Enfin, l’évolution des techniques d’enquête et des moyens de preuve transforme profondément la capacité des autorités à caractériser les éléments constitutifs de l’homicide involontaire. L’exploitation des données numériques issues des véhicules (systèmes EDR ou « boîtes noires »), des smartphones, des objets connectés ou des caméras de surveillance permet désormais de reconstituer avec une précision inédite les circonstances des accidents et le comportement des conducteurs dans les instants précédant le choc. Cette révolution probatoire facilite la démonstration de la faute et du lien de causalité, éléments essentiels de la requalification.

Les enjeux éthiques de l’élargissement de la responsabilité pénale

Cette tendance à l’élargissement du champ de la responsabilité pénale en matière d’accidents mortels de la circulation soulève des questions éthiques fondamentales. La frontière entre la faute pénalement répréhensible et le simple aléa inhérent à toute activité humaine devient parfois ténue, posant la question de la place du risque acceptable dans notre société.
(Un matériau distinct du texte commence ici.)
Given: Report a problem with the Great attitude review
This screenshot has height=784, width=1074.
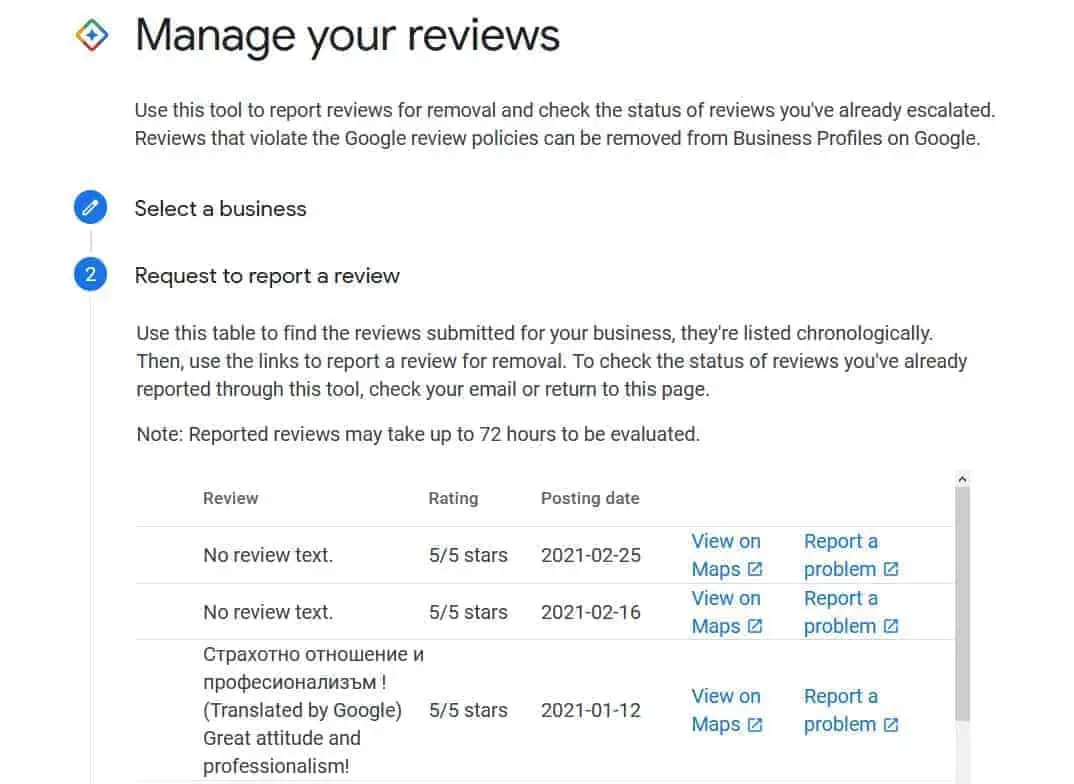Looking at the screenshot, I should point(851,710).
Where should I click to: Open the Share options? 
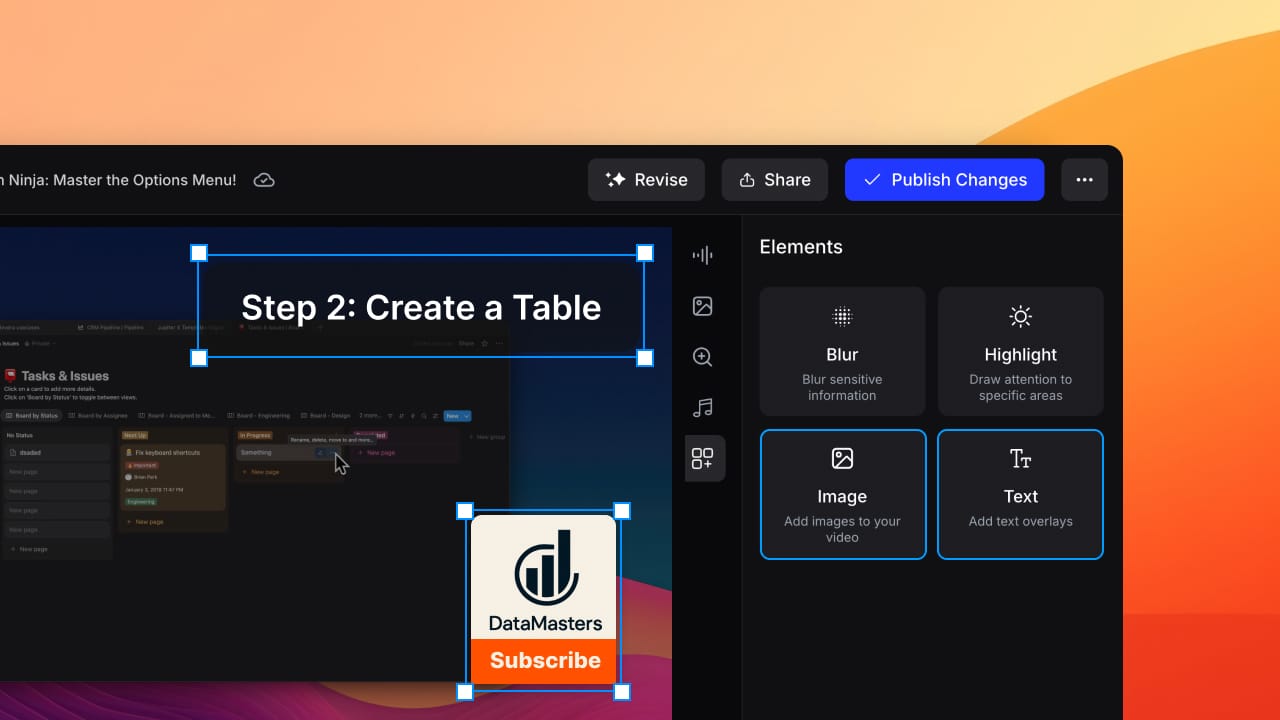click(x=775, y=180)
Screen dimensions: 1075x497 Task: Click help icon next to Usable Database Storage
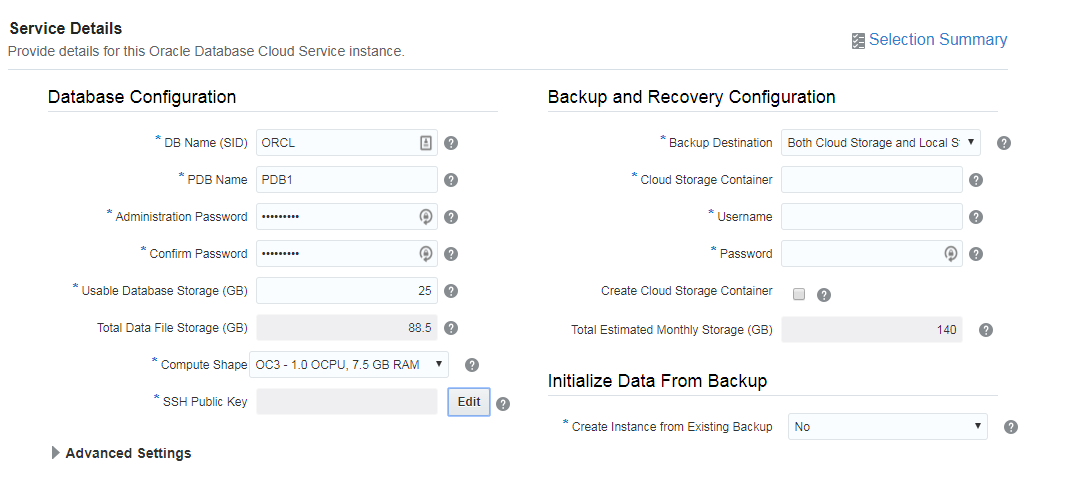[451, 291]
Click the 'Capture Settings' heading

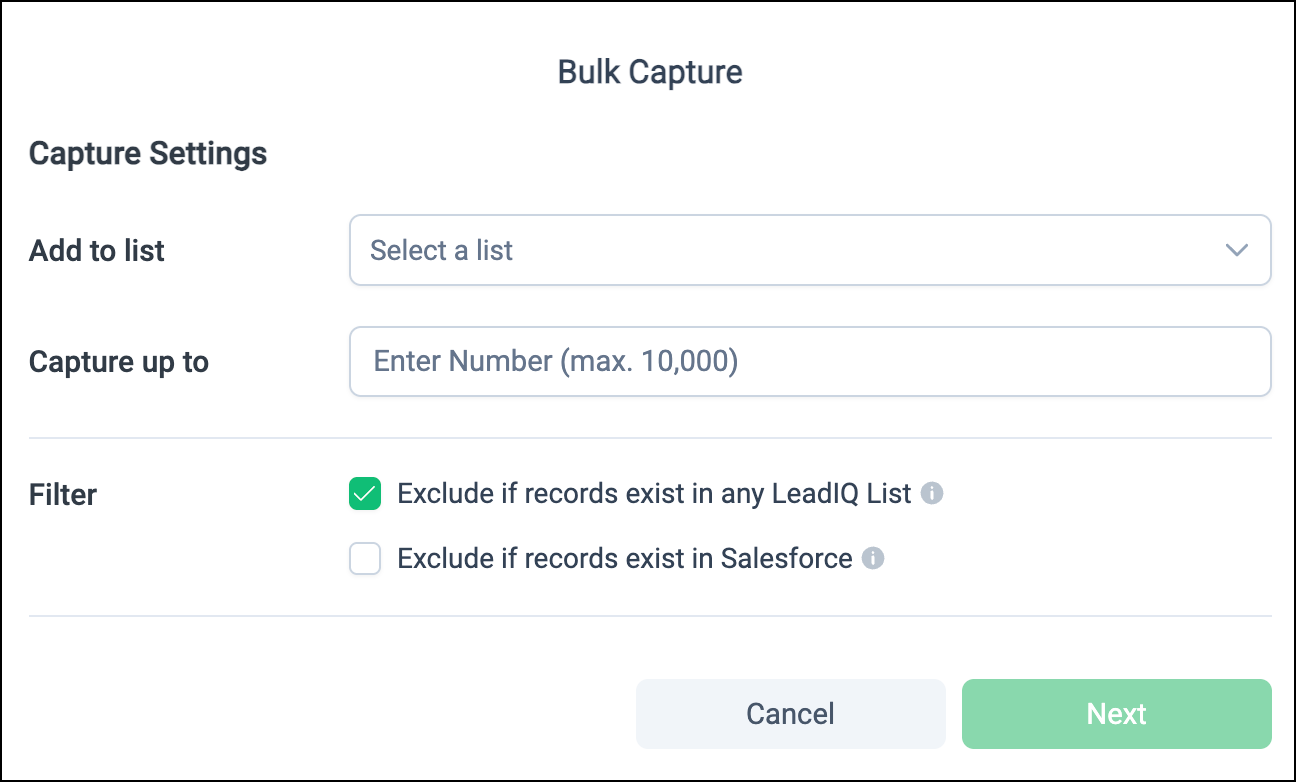[x=148, y=154]
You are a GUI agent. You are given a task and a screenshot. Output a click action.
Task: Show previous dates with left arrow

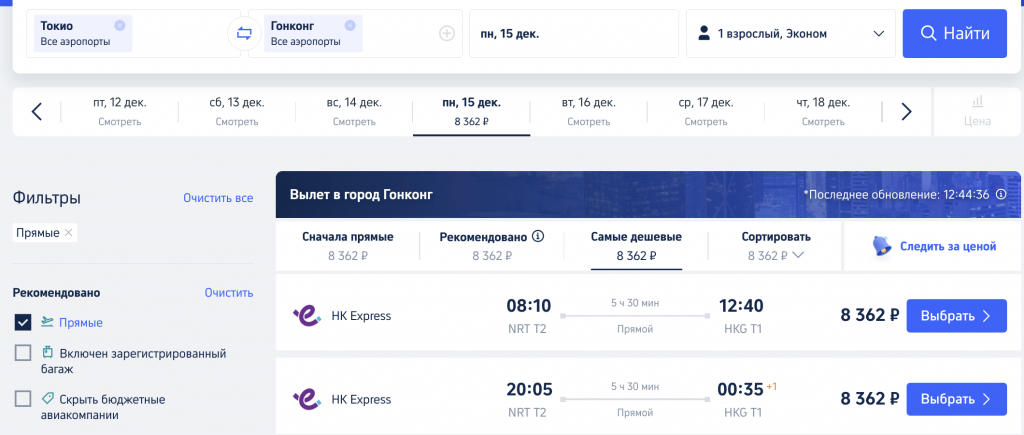point(37,112)
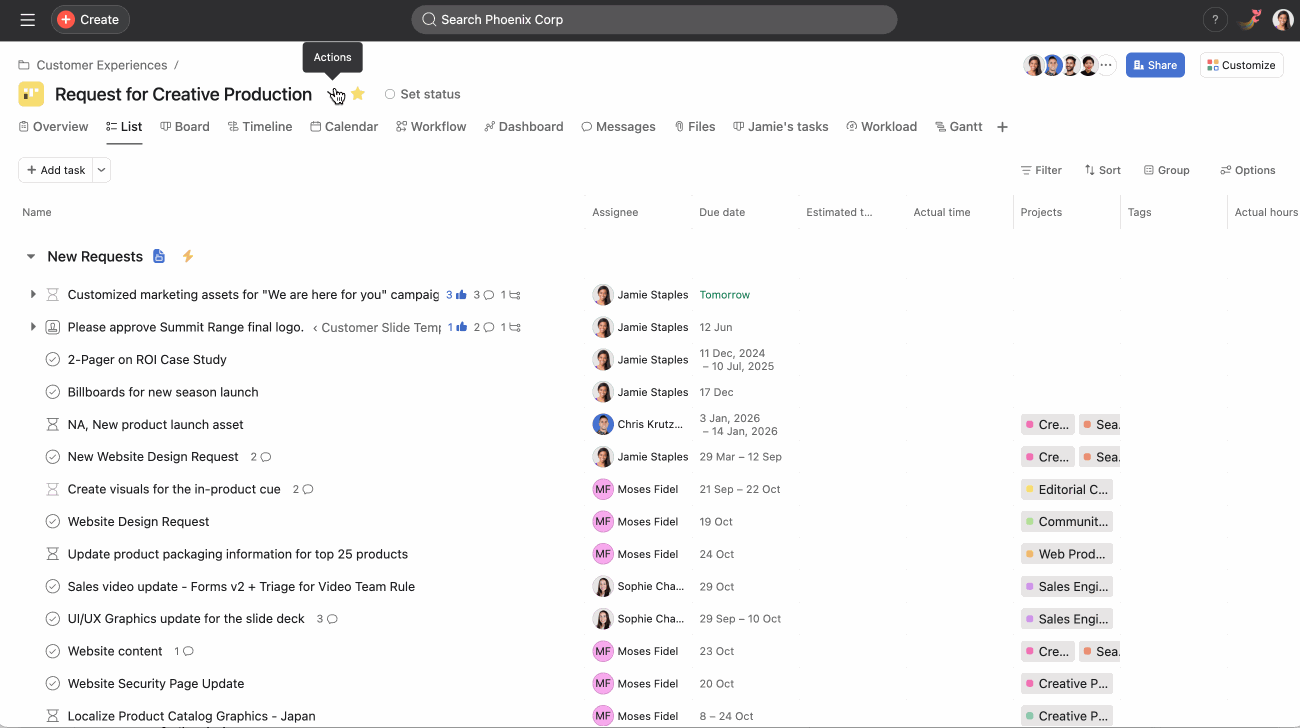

Le principe de précaution, initialement développé en droit de l’environnement, semble progressivement irriguer le droit pénal routier, conduisant à une exigence accrue de prévention des risques même incertains.

Cette évolution, si elle répond à une demande sociale légitime de sécurité, doit néanmoins préserver les principes fondamentaux du droit pénal, notamment la présomption d’innocence et l’interprétation stricte de la loi pénale. L’équilibre entre répression des comportements dangereux et respect des libertés individuelles constitue ainsi l’un des défis majeurs auxquels sera confrontée la jurisprudence dans les années à venir.